Resiliency in African American Families

Article excerpt

Resiliency in African American Families. Hamilton I. McCubbin, Elizabeth A. Thompson, Anne I. Thompson, & Jo A. Futrell (Eds.). Thousand Oaks, CA: Sage. 1998. 357 pp. ISBN 76191392-0. $65.00 cloth, $29.95 paper.

Based on a conference at the Madison campus of the University of Wisconsin, this book examines the strengths and resources of African American families. It emphasizes the role of culture in the families' development of positive coping strategies and reveals the resiliency of African American families in overcoming disadvantages in ordinary family life. The book is organized into two parts: Families and Communities and Family Relationships. The chapters provide up-to-date qualitative and quantitative research on neglected topics such as the level of satisfaction in African American marriages, perception of fatherhood among African American adolescents, healing forces in African American families, and African American military families. The book's content is timely, rich, and relevant to academics as well as to students and policymakers interested in African American families.

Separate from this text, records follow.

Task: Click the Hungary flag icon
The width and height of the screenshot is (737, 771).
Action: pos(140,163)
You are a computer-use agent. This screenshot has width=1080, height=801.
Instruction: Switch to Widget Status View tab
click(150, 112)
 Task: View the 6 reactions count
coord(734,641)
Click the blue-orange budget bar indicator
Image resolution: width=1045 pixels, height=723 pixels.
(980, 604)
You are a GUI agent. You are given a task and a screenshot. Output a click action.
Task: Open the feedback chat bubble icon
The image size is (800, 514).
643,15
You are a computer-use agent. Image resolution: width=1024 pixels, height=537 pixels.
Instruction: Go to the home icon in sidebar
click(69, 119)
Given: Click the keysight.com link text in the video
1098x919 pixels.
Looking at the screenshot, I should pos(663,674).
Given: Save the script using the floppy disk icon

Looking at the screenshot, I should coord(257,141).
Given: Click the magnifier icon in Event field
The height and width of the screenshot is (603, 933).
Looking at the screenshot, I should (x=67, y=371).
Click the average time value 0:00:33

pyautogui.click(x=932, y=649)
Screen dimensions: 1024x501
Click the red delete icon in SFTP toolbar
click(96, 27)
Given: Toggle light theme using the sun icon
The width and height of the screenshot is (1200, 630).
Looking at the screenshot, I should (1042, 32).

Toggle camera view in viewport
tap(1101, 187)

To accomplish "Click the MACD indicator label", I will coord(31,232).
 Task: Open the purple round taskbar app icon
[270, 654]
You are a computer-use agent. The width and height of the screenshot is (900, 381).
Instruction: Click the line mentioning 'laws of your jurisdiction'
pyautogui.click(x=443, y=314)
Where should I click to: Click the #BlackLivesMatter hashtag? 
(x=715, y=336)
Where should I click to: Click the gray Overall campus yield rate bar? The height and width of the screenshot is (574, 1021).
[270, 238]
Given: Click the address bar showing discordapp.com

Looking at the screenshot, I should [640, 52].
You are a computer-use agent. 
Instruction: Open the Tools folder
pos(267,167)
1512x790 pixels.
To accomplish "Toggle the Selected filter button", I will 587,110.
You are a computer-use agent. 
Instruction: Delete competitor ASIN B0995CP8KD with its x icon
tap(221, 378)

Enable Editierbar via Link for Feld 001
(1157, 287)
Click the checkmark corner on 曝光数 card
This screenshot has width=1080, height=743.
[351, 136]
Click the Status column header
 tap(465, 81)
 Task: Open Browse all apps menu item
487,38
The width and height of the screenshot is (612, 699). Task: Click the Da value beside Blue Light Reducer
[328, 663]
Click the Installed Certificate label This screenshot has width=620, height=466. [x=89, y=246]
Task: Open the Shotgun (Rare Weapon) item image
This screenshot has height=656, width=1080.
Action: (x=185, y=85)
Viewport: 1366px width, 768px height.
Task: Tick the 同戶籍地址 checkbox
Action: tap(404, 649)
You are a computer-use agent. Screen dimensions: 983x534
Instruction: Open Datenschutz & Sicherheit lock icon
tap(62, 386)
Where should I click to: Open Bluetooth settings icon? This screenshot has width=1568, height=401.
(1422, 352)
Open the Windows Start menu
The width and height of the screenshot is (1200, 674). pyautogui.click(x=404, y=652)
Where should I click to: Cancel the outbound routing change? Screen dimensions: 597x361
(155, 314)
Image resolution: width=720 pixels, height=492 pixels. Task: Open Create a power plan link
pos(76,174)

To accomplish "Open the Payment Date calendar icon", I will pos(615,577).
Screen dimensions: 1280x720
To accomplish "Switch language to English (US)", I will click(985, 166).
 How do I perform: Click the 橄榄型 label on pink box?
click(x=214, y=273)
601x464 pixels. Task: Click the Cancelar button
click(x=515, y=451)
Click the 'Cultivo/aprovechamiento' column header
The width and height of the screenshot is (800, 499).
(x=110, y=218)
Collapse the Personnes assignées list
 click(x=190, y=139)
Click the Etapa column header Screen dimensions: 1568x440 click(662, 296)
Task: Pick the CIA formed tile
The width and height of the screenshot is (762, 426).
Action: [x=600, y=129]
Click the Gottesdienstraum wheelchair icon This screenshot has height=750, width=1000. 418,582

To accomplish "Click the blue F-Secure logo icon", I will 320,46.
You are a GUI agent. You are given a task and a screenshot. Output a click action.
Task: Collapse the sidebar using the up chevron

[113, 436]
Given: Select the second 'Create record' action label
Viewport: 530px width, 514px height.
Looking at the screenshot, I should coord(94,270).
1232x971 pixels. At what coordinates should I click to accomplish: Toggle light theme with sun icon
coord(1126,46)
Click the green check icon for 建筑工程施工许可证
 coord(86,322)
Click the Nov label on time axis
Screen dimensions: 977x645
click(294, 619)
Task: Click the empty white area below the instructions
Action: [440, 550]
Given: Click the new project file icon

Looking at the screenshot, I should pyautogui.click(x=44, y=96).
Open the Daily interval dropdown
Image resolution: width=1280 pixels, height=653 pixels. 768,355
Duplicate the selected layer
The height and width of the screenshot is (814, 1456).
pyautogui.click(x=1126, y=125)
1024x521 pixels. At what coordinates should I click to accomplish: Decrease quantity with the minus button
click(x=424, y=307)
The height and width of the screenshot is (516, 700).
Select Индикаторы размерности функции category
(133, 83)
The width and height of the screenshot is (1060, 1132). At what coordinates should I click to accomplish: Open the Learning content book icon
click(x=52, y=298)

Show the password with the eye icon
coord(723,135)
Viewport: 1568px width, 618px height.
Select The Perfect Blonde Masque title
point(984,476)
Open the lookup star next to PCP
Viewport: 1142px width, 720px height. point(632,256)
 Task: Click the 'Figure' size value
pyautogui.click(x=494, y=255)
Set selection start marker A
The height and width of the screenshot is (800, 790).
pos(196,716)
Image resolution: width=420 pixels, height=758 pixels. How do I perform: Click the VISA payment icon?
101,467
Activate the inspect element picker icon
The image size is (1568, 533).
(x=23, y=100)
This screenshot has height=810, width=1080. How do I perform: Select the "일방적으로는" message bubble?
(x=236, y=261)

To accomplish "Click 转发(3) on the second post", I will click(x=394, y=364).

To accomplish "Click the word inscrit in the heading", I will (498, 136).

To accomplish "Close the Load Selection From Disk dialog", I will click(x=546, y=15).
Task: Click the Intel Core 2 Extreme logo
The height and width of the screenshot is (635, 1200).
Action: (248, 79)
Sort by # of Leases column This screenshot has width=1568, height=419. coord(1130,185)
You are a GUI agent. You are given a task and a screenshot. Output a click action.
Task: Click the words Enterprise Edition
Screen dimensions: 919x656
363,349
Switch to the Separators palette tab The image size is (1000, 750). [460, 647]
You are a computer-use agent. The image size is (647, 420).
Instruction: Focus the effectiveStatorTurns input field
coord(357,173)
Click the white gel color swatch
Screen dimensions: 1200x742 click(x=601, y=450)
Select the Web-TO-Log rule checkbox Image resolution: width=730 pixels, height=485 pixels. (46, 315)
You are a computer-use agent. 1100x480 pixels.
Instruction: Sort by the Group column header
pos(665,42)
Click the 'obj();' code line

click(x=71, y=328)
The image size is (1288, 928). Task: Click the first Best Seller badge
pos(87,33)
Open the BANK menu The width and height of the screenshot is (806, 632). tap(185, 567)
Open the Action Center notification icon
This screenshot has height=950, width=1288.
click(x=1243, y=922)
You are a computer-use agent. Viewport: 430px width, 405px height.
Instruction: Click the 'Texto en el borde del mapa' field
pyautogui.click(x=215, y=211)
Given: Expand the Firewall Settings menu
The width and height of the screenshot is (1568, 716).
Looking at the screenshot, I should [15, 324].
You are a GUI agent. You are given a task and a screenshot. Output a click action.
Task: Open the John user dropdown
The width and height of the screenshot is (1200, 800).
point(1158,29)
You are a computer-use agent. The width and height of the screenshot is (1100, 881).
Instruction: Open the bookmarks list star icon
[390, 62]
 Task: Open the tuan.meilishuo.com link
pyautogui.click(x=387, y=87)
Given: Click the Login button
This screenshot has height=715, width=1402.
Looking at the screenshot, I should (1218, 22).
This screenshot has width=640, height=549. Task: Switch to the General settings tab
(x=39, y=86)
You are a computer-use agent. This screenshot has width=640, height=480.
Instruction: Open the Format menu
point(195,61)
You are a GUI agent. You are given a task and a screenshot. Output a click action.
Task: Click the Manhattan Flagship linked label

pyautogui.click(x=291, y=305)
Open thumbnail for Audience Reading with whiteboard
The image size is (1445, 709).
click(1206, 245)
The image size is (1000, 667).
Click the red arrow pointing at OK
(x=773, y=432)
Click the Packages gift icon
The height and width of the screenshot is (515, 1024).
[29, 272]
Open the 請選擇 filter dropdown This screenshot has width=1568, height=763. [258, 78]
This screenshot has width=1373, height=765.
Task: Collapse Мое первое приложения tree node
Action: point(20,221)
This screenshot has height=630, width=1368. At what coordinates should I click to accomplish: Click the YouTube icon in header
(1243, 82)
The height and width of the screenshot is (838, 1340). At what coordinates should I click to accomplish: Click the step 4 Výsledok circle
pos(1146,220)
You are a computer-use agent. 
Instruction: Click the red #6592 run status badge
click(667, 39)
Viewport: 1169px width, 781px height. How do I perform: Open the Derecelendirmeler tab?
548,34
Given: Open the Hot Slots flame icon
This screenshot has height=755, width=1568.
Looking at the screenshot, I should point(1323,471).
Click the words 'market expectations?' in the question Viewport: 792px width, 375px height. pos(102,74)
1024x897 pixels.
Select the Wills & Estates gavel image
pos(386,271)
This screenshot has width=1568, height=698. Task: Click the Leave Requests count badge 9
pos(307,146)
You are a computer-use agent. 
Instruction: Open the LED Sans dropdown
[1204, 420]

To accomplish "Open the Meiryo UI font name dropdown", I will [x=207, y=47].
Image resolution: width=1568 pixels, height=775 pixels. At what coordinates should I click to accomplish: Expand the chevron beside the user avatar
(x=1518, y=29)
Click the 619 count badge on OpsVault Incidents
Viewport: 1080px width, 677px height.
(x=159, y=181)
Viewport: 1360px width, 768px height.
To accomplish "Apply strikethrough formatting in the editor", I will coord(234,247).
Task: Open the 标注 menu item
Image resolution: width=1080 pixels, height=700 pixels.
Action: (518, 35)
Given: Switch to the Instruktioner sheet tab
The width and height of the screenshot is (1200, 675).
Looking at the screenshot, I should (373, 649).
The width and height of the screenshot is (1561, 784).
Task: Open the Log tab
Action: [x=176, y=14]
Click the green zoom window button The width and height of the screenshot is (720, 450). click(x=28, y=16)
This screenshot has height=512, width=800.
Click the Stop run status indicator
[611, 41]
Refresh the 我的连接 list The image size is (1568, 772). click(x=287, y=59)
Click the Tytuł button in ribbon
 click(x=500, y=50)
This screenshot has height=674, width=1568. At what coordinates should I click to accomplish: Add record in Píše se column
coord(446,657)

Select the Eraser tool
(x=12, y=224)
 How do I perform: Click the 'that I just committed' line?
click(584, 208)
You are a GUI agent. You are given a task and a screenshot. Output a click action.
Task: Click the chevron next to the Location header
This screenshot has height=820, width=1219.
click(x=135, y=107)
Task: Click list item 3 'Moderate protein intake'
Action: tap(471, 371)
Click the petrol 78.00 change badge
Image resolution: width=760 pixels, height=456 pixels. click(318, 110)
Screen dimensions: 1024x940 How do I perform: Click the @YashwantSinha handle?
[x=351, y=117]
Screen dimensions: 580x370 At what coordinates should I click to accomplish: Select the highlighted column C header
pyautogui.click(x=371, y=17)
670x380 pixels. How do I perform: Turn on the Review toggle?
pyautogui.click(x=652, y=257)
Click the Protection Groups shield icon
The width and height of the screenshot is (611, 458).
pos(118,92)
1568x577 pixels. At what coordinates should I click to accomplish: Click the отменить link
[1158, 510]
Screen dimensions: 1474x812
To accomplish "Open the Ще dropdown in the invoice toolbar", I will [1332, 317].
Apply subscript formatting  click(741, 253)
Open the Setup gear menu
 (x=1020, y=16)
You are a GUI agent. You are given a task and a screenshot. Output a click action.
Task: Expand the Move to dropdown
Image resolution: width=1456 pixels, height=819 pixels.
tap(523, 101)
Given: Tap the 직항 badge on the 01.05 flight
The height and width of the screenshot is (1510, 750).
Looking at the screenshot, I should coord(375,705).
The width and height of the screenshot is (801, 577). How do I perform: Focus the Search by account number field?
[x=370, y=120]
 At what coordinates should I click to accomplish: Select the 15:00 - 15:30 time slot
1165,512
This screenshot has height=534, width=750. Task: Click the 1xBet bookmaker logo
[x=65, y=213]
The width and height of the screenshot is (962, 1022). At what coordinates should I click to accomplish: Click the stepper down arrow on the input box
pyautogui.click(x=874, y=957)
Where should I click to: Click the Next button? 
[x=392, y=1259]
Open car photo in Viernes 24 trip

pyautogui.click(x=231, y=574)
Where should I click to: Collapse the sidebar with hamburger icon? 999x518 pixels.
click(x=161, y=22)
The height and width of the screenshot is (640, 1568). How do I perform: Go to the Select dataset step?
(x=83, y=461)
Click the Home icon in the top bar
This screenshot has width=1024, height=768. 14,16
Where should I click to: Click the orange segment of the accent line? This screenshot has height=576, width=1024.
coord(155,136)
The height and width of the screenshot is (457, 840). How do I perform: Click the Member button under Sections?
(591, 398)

Alex Kotlowitz (Chapter 1), provides an excellent, engaging, and powerful discussion of African American poor families who live in urban areas. He points to the extraordinary qualities of a 10-year-old who witnessed the shooting of a young girl who was caught in crossfire while skipping rope and an older boy who had been shot in a gang war and died on the stairway outside the apartment. One of the most important points Kotlowitz makes is that to build African American families, it is crucial to view problems as interrelated. Thus, problems of law enforcement, health care, and housing must be addressed in order to strengthen families. This chapter sets the tone and direction for the following chapters.

Chapter 2 explores the strengths and realities of African American families. The author states:

It is very tempting to move into a problem-oriented focus when one looks at African American families, for the problems that we face are life threatening and overwhelming. Yet one must avoid this orientation as much as possible, for it will force us to focus on the disproportionate representation of families who are in trouble. (p. 19)

Chapter 3 suggests that the study of resiliency in minority families also involves confronting racism and exploring mutuality or "a bidirectional movement of feelings, thoughts and activity between persons" (p. 33). Studying resiliency in the context of relationships highlights how people overcome barriers to connection. Chapter 4 examines the resources that African American families and communities possess and how those resources remain unappreciated but contribute, nevertheless, to the survival of the community. Chapter 5, an interesting and thought-provoking article, investigates the resiliency of African American military families stationed in foreign environments.

Chapter 6 investigates housing and neighborhood satisfaction among single-parent mothers and grandmothers, a neglected area of research. Chapter 7, "Healing Forces in African American Families," examines how African Americans employ the resources of the extended family, religious supports, and caregiving supports in their communities. This chapter also presents an excellent discussion of cultural competency counseling for African American from various social classes. Chapter 8, an informative phenomenological study of postpartal women, explores the experiences of 15 poor, urban African Americans who received no prenatal care.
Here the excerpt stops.